◆ **Problem statement**
Reproduce each of the records below line for line, keeping every character and the original order.

====

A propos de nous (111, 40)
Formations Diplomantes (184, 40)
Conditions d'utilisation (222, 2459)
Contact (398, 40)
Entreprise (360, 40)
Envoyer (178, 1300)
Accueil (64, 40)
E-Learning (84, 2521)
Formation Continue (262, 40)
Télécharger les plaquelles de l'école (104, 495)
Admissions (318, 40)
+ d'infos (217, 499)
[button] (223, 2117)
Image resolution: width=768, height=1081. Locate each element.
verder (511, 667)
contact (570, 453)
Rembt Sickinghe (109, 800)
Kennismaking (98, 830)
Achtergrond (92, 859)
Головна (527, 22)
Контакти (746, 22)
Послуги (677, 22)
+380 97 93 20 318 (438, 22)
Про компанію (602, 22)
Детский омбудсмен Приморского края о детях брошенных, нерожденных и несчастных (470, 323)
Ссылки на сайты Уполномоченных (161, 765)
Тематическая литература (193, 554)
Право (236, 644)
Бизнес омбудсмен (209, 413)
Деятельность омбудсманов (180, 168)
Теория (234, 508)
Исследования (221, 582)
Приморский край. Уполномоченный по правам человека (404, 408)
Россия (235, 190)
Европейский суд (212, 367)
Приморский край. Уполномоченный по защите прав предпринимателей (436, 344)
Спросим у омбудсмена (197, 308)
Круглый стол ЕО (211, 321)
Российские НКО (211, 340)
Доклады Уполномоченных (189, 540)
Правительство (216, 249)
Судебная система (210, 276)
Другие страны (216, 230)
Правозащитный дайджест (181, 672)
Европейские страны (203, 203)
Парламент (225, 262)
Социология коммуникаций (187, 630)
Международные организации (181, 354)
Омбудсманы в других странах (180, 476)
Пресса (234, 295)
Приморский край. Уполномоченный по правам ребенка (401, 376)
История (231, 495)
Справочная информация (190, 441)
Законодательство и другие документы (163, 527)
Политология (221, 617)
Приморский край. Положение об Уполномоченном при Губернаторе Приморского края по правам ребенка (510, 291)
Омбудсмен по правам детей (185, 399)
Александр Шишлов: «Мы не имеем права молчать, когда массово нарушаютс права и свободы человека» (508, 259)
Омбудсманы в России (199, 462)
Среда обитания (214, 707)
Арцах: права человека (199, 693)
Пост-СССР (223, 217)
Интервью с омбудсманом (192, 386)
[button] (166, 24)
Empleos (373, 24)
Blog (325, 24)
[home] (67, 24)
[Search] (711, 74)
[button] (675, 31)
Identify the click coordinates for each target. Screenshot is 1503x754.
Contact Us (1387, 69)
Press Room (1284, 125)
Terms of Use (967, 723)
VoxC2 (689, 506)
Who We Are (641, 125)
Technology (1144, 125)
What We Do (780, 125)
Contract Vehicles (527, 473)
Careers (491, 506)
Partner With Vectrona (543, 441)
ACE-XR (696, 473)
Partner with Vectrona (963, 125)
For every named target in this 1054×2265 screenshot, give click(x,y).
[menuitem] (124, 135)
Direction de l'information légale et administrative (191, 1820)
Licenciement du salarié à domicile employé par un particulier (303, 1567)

====

◆ **Expected answer**
A propos de nous (111, 40)
Formations Diplomantes (184, 40)
Conditions d'utilisation (222, 2459)
Contact (398, 40)
Entreprise (360, 40)
Envoyer (178, 1300)
Accueil (64, 40)
E-Learning (84, 2521)
Formation Continue (262, 40)
Télécharger les plaquelles de l'école (104, 495)
Admissions (318, 40)
+ d'infos (217, 499)
[button] (223, 2117)
Image resolution: width=768, height=1081. Locate each element.
verder (511, 667)
contact (570, 453)
Rembt Sickinghe (109, 800)
Kennismaking (98, 830)
Achtergrond (92, 859)
Головна (527, 22)
Контакти (746, 22)
Послуги (677, 22)
+380 97 93 20 318 (438, 22)
Про компанію (602, 22)
Детский омбудсмен Приморского края о детях брошенных, нерожденных и несчастных (470, 323)
Ссылки на сайты Уполномоченных (161, 765)
Тематическая литература (193, 554)
Право (236, 644)
Бизнес омбудсмен (209, 413)
Деятельность омбудсманов (180, 168)
Теория (234, 508)
Исследования (221, 582)
Приморский край. Уполномоченный по правам человека (404, 408)
Россия (235, 190)
Европейский суд (212, 367)
Приморский край. Уполномоченный по защите прав предпринимателей (436, 344)
Спросим у омбудсмена (197, 308)
Круглый стол ЕО (211, 321)
Российские НКО (211, 340)
Доклады Уполномоченных (189, 540)
Правительство (216, 249)
Судебная система (210, 276)
Другие страны (216, 230)
Правозащитный дайджест (181, 672)
Европейские страны (203, 203)
Парламент (225, 262)
Социология коммуникаций (187, 630)
Международные организации (181, 354)
Омбудсманы в других странах (180, 476)
Пресса (234, 295)
Приморский край. Уполномоченный по правам ребенка (401, 376)
История (231, 495)
Справочная информация (190, 441)
Законодательство и другие документы (163, 527)
Политология (221, 617)
Приморский край. Положение об Уполномоченном при Губернаторе Приморского края по правам ребенка (510, 291)
Омбудсмен по правам детей (185, 399)
Александр Шишлов: «Мы не имеем права молчать, когда массово нарушаютс права и свободы человека» (508, 259)
Омбудсманы в России (199, 462)
Среда обитания (214, 707)
Арцах: права человека (199, 693)
Пост-СССР (223, 217)
Интервью с омбудсманом (192, 386)
[button] (166, 24)
Empleos (373, 24)
Blog (325, 24)
[home] (67, 24)
[Search] (711, 74)
[button] (675, 31)
Identify the click coordinates for each target. Screenshot is 1503x754.
Contact Us (1387, 69)
Press Room (1284, 125)
Terms of Use (967, 723)
VoxC2 (689, 506)
Who We Are (641, 125)
Technology (1144, 125)
What We Do (780, 125)
Contract Vehicles (527, 473)
Careers (491, 506)
Partner With Vectrona (543, 441)
ACE-XR (696, 473)
Partner with Vectrona (963, 125)
For every named target in this 1054×2265 screenshot, give click(x,y).
[menuitem] (124, 135)
Direction de l'information légale et administrative (191, 1820)
Licenciement du salarié à domicile employé par un particulier (303, 1567)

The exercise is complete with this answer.